The Story
Why it exists.
The beginning
Delphine Lebeau-Krowiakj received a brief from Philippe Starck: translate the concept of night solitude into scent. Not loneliness, solitude. The perfumer worked with six materials: bergamot, lemon, mineral notes, ambergris, leather, fossilized wood. The bergamot and lemon open with crisp, almost sharp freshness, the kind of cold air that stings slightly as you breathe it in. Mineral notes form the skeleton, a cool, almost stony quality that gives the fragrance its architectural backbone. Leather appears at the heart, not as decoration but as true presence, a rich, almost suede-like warmth. Fossilized wood anchors the base, smelling of ancient compressed time, something that has been buried and transformed over millennia.

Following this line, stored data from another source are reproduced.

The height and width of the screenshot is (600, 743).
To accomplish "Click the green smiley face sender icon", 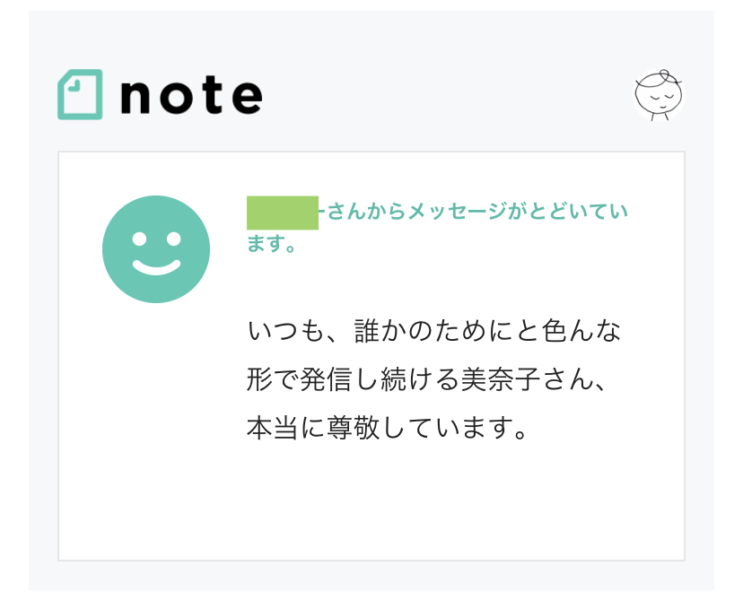I will coord(156,249).
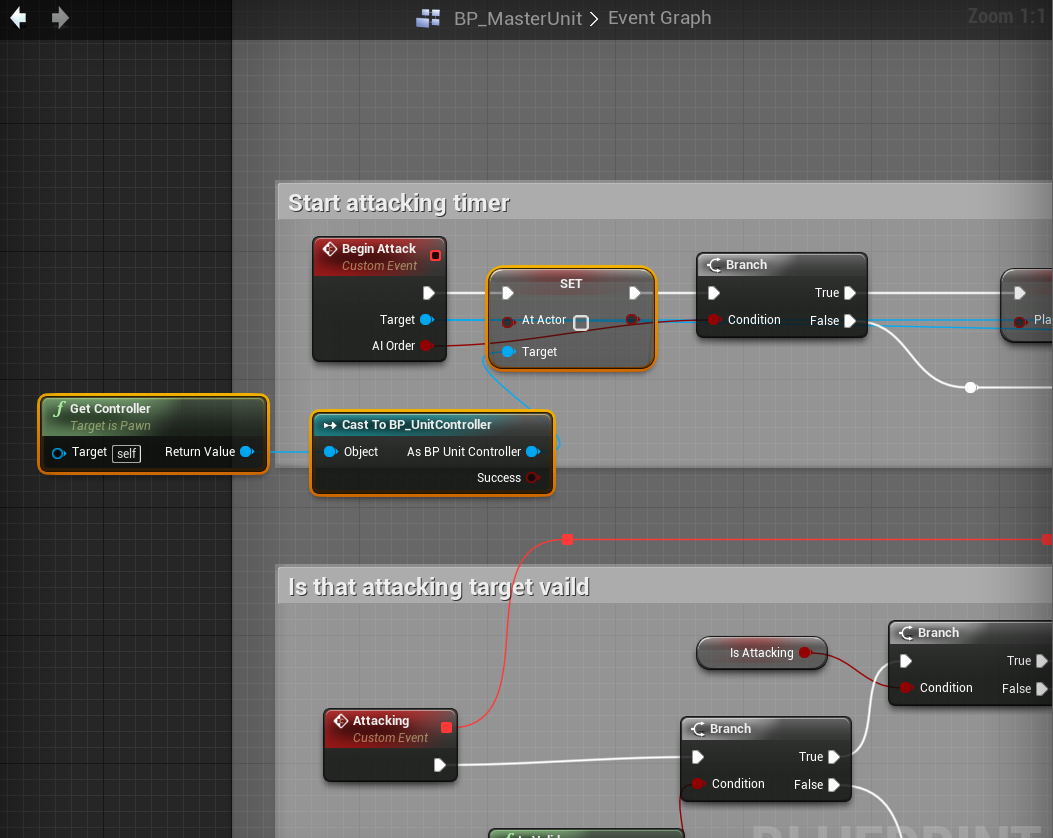Click the Begin Attack AI Order pin
1053x838 pixels.
425,346

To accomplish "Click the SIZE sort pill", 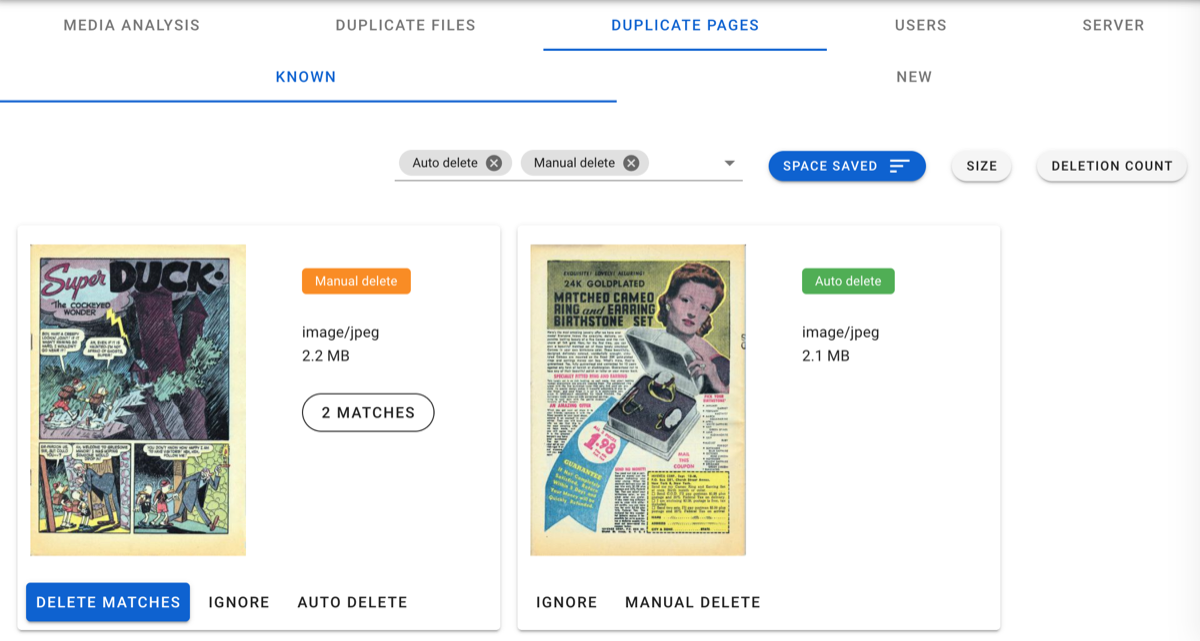I will 980,166.
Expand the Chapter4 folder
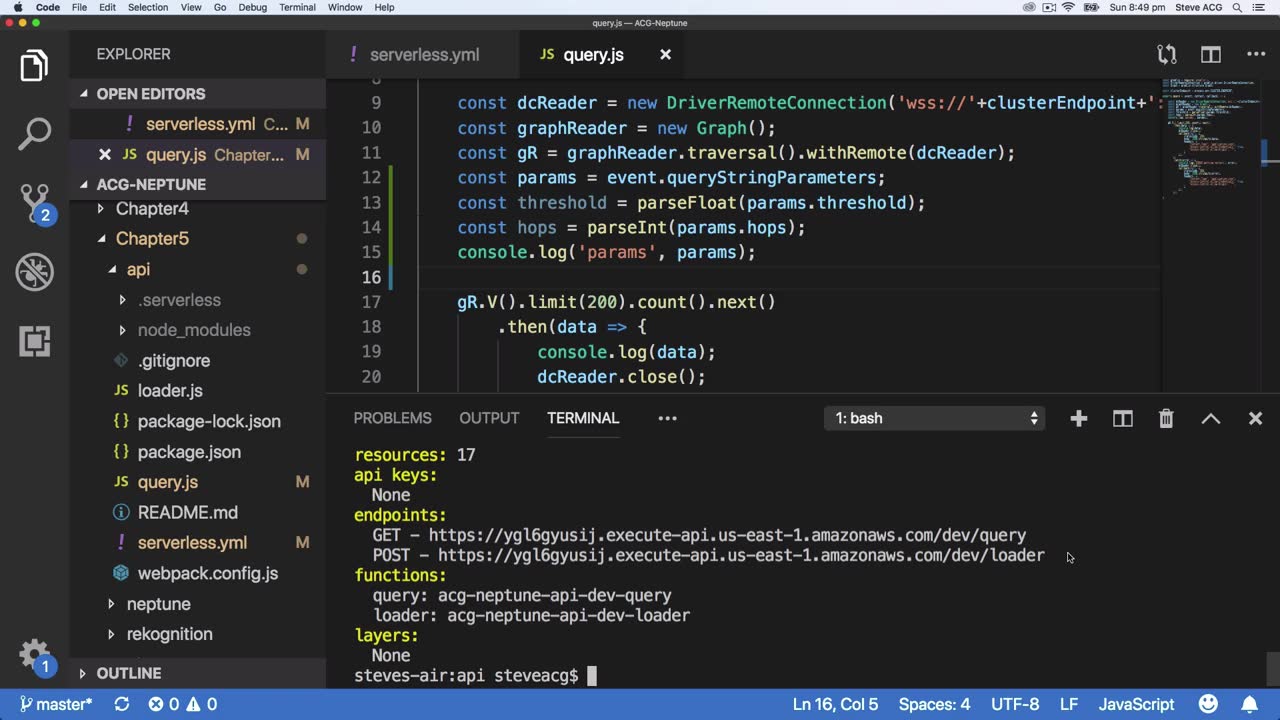Image resolution: width=1280 pixels, height=720 pixels. coord(151,209)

Bergamot and lemon open with cold, cutting freshness that hits the nose sharply before softening. Mineral notes run throughout the structure, acting as a cool skeleton that holds everything in place. Leather arrives at the heart as actual presence, warm and substantial rather than decorative. Fossilized wood forms the base, smelling of ancient, compressed time, a depth that feels geological and primordial. Ambergris adds animalic warmth underneath it all, a subtle maritime quality that softens the mineral edges.
The evolution
Cold mineral air opens sharp. Bergamot and lemon arrive bright, citrus that doesn't apologize for itself. Mineral notes press in from the edges, cold and angular like stone. The lemon especially has a sharp quality that electrifies the top. Within an hour, the bergamot fades and the leather takes over. Not the glove-leather of dress shoes. Something older. Fossilized. The mineral quality deepens, fossilized wood arrives, ambergris anchors everything from below. By the drydown: woody, leathery, mineral, all compressed into something that reads as quiet rather than projecting. The mineral note outlasts everything else. That's the tell. The piece that stays the next morning, when you've already forgotten you put it on, and then you remember.
Cultural impact
Peau de Nuit Infinie's mineral-leather darkness occupies a specific space in the fragrance landscape. The mineral notes provide a cold, angular quality while leather adds depth and presence at the heart. This combination attracts wearers drawn to conceptual fragrances that prioritize unique construction over mainstream appeal. The fragrance appeals to those who appreciate design-driven products where function and experience take precedence over conventional luxury signals.